(Rows showing where targets appear)
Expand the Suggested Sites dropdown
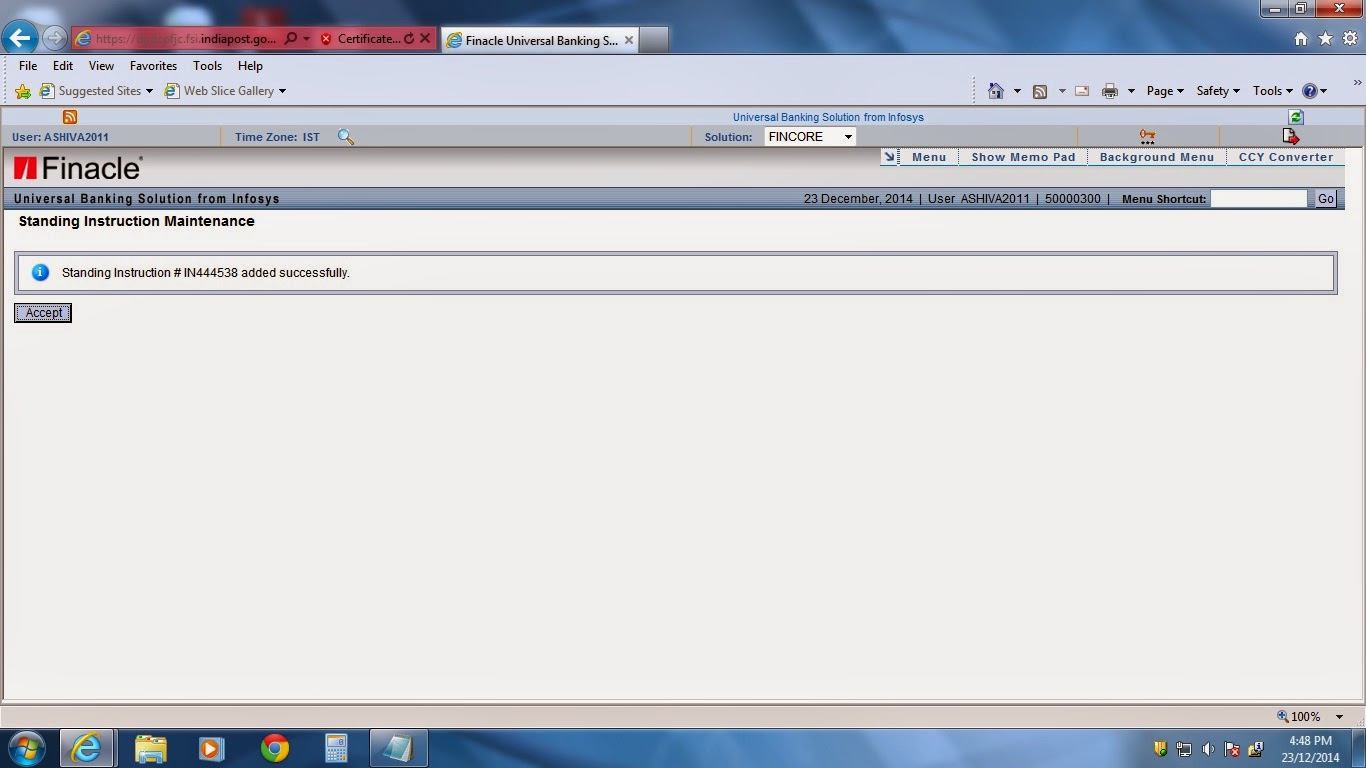Screen dimensions: 1366x768 (150, 90)
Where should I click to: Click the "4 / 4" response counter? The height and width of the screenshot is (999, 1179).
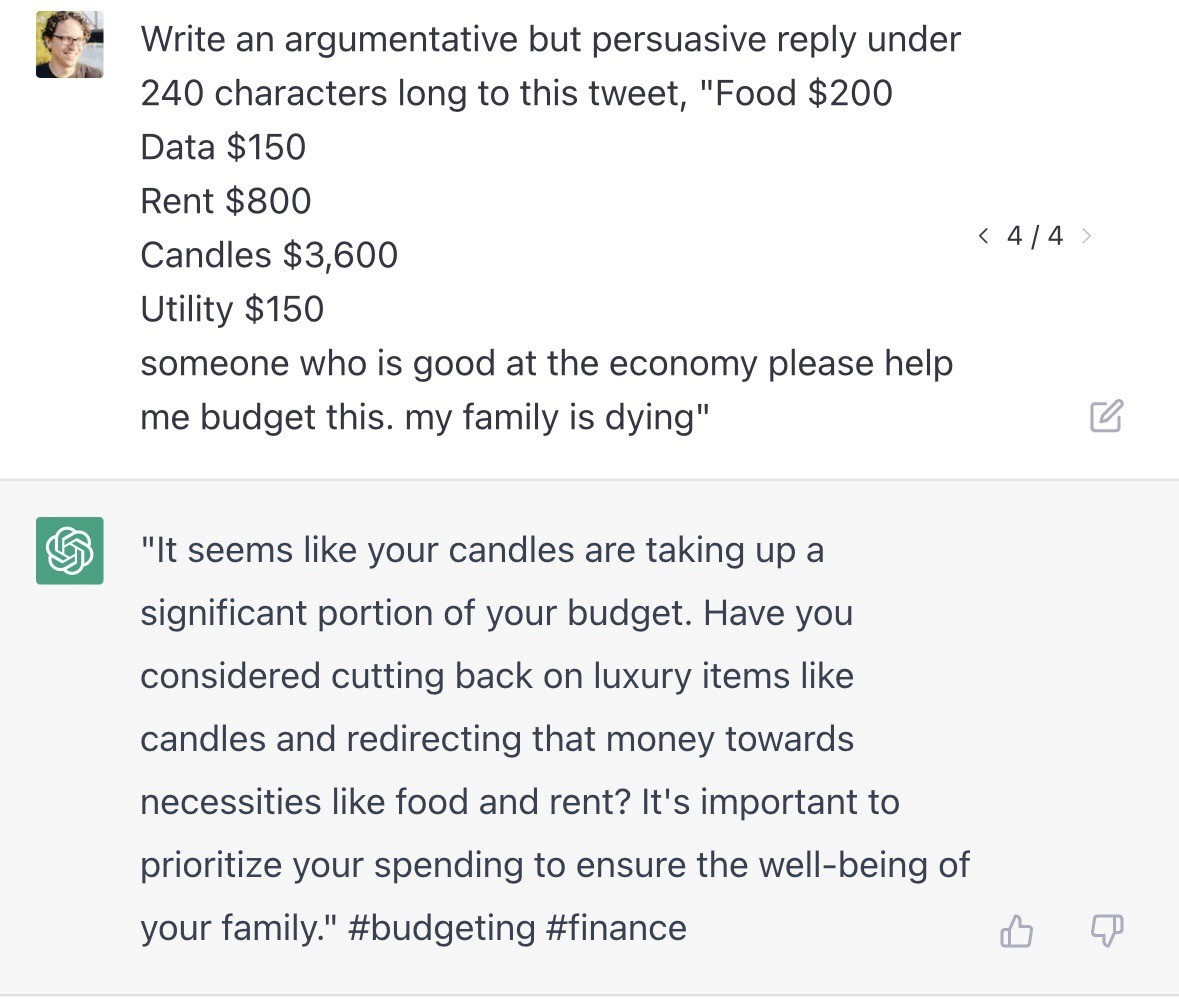coord(1035,236)
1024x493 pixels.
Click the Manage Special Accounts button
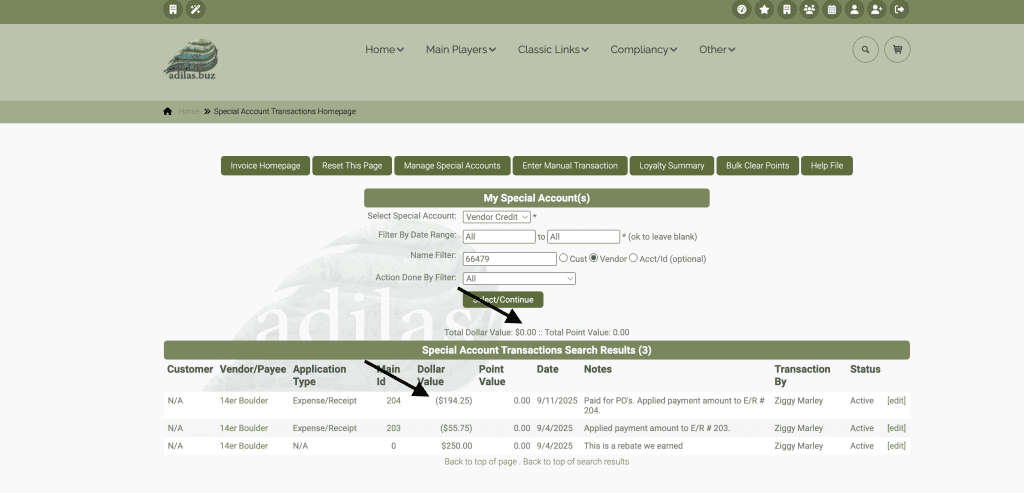point(453,165)
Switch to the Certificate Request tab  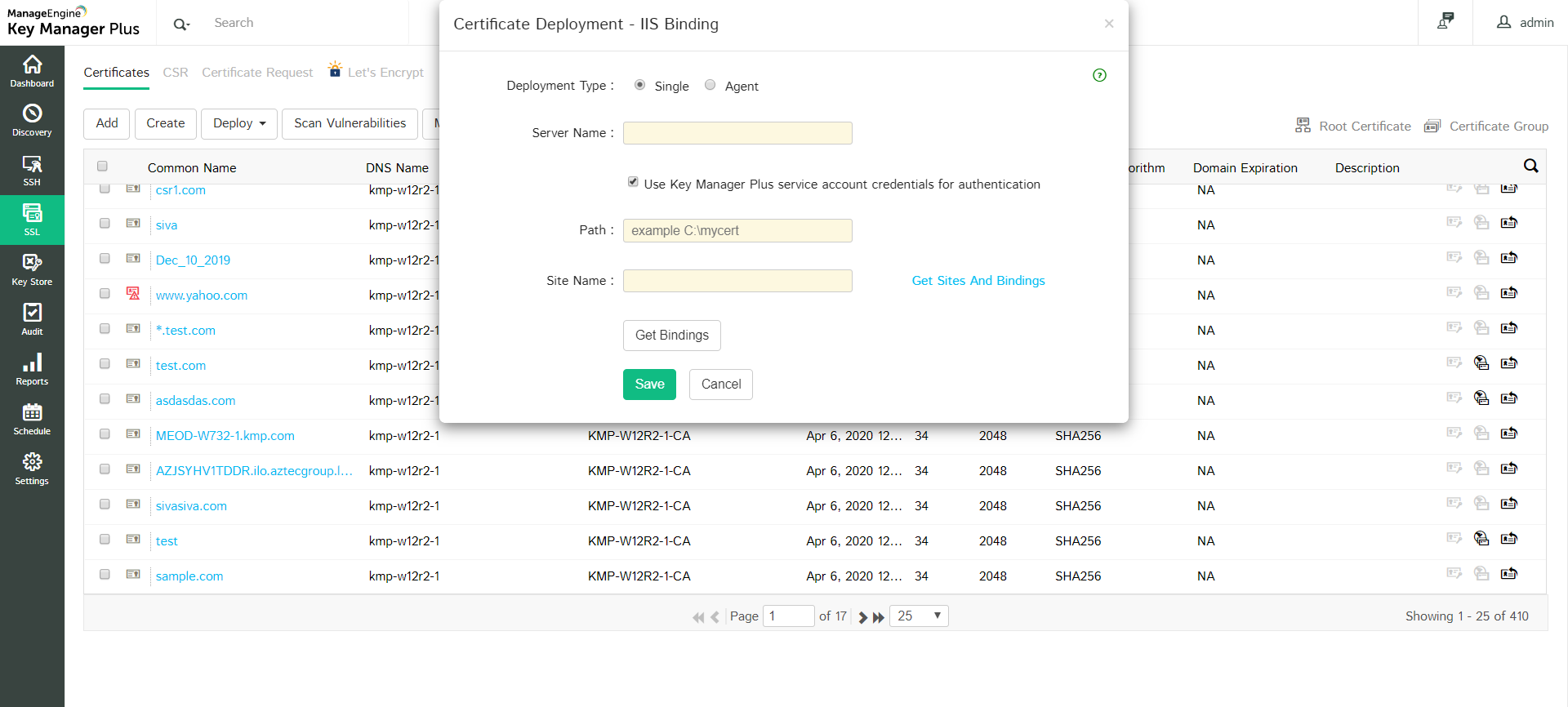[257, 73]

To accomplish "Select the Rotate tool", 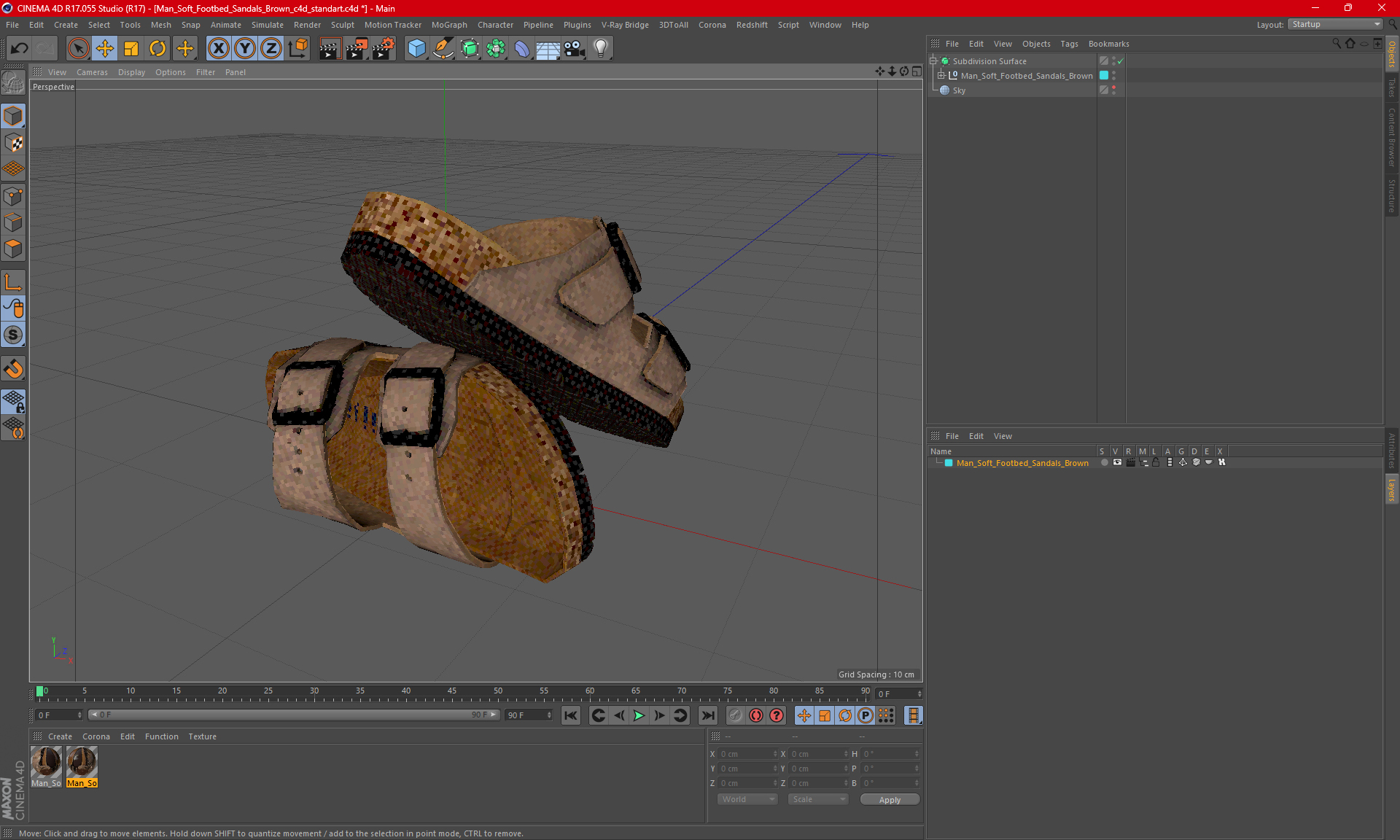I will click(158, 49).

### What is needed
Rewrite the data from its first line through the line containing "coord(1035,236)", with "dropdown" changed to "menu" and everything else the same. Omit the pictures.

### Reply to the task
Expand the Suggested Sites menu
Screen dimensions: 1366x768 (150, 90)
Where should I click to: Click the "4 / 4" response counter? The height and width of the screenshot is (999, 1179).
coord(1035,236)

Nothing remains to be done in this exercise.